# [Directions]
Check each line of the entries for "will" and report the ones that have it.

# [Data for the task]
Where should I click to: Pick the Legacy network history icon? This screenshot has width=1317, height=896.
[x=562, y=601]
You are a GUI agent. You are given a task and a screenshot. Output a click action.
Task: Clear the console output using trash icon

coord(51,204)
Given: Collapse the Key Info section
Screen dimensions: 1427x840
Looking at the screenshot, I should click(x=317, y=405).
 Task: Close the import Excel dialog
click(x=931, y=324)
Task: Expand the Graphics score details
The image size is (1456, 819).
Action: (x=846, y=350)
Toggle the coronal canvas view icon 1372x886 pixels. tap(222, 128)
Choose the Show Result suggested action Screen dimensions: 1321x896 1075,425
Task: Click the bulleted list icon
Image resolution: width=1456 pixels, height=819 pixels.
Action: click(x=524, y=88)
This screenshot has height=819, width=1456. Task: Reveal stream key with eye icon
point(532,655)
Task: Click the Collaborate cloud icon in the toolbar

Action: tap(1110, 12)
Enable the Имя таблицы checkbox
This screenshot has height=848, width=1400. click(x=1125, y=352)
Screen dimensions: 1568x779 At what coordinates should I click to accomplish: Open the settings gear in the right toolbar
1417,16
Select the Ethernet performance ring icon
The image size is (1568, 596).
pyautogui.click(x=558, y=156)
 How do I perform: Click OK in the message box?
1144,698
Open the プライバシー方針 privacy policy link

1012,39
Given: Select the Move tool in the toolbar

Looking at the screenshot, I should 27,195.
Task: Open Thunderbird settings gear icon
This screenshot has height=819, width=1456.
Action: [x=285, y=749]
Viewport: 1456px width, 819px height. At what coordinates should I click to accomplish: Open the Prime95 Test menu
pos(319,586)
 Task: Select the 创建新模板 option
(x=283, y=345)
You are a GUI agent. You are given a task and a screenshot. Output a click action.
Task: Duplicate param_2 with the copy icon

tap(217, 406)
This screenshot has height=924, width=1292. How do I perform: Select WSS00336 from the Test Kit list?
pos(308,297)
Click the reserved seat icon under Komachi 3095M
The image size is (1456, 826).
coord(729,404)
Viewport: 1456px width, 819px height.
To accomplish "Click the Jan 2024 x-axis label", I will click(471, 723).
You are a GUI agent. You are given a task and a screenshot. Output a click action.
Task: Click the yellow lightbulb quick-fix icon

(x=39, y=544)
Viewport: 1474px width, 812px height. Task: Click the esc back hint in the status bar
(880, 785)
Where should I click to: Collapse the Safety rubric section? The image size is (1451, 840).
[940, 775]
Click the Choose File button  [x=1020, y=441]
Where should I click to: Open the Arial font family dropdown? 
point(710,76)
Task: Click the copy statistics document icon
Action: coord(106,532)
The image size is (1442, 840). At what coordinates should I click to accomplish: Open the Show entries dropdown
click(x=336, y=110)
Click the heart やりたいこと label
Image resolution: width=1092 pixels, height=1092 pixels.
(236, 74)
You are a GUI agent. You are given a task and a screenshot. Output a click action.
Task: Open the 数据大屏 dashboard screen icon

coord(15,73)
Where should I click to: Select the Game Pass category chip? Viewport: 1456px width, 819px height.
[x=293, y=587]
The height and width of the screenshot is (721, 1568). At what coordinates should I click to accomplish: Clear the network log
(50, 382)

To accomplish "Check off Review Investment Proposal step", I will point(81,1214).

# [Written solution]
To accomplish "Click the Jan 2024 x-axis label", I will click(471, 723).
To accomplish "Check off Review Investment Proposal step", I will point(81,1214).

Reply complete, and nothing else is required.